Task = The entries below contain a stretch that opens with the line containing "Instruction: Open the Infos tab" and closes with the line containing "Select the Geography"; set down that stretch exactly, both ends included, and nothing else.

=== Source records ===

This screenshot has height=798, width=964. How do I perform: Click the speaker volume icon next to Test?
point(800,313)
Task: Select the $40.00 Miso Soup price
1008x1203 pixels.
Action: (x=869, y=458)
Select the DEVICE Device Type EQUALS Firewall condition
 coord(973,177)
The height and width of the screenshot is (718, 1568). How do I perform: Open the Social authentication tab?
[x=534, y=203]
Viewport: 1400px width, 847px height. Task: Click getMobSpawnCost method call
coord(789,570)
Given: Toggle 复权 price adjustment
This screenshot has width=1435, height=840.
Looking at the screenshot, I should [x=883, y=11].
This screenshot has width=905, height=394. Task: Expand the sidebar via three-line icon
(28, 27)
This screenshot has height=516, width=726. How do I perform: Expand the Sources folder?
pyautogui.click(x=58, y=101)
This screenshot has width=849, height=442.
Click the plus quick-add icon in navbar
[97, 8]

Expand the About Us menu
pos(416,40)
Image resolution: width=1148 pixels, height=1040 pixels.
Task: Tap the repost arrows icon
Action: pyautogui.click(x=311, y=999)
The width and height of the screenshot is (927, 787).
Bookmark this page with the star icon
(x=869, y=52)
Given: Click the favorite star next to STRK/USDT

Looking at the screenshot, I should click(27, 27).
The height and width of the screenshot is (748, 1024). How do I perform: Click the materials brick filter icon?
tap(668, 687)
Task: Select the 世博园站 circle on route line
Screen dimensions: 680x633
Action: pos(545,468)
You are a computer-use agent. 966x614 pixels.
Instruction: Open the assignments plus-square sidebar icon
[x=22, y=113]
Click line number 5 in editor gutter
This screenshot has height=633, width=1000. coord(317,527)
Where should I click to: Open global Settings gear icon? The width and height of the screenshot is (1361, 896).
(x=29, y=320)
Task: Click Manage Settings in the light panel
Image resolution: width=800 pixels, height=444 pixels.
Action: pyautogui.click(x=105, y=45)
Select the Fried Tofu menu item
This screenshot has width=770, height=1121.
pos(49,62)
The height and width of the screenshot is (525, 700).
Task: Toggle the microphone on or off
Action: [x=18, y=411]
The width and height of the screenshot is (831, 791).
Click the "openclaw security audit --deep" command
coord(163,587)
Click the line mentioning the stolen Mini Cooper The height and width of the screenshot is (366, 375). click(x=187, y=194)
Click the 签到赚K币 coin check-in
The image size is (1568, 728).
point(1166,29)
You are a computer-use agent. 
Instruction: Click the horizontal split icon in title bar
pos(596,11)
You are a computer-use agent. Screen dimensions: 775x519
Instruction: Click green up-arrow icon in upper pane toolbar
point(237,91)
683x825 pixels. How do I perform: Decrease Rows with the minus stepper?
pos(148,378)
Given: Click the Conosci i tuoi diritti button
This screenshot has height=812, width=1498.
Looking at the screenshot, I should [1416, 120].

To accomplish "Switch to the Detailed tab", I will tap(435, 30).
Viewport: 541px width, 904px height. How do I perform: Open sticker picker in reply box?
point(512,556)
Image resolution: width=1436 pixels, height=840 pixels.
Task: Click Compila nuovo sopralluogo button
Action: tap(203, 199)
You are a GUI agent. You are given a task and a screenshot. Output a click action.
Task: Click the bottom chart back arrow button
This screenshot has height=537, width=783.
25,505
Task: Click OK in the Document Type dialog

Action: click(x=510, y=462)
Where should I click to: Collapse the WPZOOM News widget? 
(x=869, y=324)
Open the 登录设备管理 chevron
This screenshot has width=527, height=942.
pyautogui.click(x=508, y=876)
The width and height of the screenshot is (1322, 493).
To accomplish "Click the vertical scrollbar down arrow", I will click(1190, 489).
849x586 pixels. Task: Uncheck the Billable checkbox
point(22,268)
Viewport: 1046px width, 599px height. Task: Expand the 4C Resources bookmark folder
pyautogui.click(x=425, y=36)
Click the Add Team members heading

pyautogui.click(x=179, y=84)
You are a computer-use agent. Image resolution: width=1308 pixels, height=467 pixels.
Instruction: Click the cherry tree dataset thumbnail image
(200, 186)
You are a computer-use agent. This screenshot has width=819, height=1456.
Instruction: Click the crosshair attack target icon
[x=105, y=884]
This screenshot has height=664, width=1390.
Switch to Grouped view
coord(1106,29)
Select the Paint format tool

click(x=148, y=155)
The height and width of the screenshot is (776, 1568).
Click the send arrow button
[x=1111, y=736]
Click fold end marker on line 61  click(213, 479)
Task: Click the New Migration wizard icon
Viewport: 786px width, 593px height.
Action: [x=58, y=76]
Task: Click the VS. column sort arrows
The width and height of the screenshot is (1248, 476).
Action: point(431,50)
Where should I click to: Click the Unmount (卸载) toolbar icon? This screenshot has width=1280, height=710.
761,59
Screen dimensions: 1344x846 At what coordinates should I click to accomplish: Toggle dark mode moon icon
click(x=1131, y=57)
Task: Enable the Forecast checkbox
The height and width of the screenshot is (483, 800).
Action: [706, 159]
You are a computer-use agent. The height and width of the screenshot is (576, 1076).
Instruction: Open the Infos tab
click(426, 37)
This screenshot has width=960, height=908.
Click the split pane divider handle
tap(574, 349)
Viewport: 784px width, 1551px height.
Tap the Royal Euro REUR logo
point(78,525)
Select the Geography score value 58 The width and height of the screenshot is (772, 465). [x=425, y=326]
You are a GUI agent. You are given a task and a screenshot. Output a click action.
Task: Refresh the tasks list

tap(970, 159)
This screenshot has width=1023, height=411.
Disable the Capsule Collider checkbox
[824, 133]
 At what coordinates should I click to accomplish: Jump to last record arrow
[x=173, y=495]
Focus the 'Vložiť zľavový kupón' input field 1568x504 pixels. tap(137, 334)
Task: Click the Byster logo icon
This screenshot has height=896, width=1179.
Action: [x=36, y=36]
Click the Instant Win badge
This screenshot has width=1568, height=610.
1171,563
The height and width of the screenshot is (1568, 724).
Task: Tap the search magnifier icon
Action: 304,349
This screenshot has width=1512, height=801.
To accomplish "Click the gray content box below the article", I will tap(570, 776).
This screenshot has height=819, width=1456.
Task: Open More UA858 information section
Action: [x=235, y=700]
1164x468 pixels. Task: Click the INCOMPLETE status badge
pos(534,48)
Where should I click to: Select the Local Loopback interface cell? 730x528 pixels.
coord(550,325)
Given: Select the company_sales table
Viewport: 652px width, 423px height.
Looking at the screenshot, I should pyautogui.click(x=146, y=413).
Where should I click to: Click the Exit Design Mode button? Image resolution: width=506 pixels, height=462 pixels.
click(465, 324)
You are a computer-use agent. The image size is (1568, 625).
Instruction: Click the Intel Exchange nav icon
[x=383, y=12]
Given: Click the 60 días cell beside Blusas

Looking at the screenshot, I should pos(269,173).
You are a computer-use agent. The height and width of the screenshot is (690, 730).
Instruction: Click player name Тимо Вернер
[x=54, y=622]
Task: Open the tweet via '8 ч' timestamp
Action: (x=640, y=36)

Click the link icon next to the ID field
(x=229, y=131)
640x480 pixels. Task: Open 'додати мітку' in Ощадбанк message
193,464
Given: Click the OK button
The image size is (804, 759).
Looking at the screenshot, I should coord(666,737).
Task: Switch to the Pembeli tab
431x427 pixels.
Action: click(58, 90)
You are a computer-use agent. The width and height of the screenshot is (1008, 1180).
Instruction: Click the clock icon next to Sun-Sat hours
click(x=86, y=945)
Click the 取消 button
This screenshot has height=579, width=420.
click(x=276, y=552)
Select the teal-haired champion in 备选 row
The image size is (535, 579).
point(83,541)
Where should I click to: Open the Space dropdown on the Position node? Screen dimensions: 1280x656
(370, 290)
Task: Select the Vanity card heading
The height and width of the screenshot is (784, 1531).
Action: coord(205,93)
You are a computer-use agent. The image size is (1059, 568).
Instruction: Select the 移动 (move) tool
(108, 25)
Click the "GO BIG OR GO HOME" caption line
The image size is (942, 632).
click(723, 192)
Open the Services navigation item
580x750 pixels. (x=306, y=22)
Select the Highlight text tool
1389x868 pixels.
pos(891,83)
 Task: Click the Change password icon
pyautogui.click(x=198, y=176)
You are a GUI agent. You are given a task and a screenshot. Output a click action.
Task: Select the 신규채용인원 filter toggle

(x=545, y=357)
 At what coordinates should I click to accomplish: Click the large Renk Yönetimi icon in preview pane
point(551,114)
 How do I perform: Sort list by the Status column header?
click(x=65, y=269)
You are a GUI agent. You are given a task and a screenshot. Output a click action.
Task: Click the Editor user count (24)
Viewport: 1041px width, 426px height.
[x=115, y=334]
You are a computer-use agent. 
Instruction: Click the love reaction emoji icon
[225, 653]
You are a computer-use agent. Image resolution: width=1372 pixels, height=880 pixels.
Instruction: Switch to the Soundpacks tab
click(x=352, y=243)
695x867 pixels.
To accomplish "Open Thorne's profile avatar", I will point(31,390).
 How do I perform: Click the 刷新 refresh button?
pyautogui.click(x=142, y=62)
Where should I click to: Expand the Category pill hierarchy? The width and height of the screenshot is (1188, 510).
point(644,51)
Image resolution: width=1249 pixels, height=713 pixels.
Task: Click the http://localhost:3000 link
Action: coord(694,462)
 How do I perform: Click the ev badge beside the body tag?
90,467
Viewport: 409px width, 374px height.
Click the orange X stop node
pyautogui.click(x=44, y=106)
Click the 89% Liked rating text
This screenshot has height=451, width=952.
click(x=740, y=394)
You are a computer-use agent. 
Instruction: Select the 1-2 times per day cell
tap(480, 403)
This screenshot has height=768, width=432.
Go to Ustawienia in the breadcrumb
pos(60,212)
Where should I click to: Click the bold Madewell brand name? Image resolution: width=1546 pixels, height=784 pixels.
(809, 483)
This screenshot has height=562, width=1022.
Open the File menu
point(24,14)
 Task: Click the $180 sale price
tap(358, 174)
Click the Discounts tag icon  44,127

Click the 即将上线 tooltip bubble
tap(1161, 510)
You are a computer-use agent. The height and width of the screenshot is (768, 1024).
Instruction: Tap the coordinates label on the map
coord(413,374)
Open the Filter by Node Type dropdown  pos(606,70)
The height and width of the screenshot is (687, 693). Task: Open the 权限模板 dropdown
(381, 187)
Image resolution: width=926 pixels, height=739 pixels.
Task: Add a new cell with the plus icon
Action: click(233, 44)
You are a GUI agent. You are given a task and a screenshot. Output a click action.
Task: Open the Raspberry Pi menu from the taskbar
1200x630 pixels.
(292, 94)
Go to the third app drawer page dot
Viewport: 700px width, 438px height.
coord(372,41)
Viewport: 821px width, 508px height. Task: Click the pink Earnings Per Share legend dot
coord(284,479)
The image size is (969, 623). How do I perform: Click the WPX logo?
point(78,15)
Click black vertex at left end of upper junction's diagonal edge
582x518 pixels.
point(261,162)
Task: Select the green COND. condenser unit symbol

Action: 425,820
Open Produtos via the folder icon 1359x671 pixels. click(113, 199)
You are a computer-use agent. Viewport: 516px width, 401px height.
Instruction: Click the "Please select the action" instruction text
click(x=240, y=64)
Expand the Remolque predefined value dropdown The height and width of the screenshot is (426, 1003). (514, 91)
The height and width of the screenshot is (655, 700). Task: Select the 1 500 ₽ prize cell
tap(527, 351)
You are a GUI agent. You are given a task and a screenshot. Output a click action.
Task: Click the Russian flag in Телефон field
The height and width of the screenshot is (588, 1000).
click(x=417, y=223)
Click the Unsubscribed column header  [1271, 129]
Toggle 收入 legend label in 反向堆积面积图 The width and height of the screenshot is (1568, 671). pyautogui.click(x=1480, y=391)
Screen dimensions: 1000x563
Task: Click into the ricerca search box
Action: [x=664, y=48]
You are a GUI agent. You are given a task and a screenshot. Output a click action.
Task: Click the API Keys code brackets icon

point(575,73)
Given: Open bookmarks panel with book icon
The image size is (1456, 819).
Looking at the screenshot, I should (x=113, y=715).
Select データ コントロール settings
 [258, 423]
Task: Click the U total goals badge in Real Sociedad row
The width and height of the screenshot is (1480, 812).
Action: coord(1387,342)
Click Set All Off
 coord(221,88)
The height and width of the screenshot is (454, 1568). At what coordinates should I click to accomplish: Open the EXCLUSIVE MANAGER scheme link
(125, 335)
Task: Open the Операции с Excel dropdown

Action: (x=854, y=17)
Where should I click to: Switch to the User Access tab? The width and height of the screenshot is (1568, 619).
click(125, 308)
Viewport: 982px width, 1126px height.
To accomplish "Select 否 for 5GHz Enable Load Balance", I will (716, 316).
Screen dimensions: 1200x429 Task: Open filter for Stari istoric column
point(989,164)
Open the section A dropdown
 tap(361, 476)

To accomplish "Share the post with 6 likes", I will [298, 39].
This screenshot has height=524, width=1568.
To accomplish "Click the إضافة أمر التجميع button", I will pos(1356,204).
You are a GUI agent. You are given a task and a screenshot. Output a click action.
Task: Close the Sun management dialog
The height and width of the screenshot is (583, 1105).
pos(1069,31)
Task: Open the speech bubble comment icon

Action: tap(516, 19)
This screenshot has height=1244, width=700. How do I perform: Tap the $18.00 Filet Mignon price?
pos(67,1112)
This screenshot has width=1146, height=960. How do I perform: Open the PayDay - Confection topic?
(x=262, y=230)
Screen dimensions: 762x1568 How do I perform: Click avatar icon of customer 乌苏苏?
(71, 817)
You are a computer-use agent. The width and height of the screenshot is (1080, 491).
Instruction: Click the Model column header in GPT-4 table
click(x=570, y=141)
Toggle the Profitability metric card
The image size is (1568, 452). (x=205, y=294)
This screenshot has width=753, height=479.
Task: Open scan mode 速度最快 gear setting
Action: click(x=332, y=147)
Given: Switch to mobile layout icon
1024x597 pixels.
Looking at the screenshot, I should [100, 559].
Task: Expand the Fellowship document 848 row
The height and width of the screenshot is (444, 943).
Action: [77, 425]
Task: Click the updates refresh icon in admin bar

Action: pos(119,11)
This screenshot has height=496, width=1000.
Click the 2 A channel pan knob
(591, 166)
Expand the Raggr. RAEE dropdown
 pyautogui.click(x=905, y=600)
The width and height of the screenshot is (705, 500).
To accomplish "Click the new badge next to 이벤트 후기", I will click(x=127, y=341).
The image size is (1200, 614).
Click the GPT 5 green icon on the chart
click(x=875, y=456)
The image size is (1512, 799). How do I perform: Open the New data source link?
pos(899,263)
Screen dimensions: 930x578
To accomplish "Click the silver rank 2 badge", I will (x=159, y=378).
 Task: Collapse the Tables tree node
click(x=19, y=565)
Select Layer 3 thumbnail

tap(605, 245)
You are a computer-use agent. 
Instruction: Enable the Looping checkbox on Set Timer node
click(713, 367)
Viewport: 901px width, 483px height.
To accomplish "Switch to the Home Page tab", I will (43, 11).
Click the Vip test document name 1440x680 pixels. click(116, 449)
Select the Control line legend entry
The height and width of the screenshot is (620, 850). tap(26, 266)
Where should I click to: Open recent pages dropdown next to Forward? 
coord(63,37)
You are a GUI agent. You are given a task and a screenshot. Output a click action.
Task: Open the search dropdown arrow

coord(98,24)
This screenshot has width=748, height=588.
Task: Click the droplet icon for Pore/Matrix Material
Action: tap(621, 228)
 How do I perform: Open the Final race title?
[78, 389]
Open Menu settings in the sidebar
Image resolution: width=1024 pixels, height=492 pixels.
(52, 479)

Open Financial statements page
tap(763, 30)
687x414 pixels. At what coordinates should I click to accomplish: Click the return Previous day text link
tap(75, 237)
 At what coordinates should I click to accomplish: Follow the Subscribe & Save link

===

Reply to the task =
Instruction: Open the Infos tab
click(426, 37)
This screenshot has width=960, height=908.
Click the split pane divider handle
tap(574, 349)
Viewport: 784px width, 1551px height.
Tap the Royal Euro REUR logo
point(78,525)
Select the Geography score value 58 The width and height of the screenshot is (772, 465). [x=425, y=326]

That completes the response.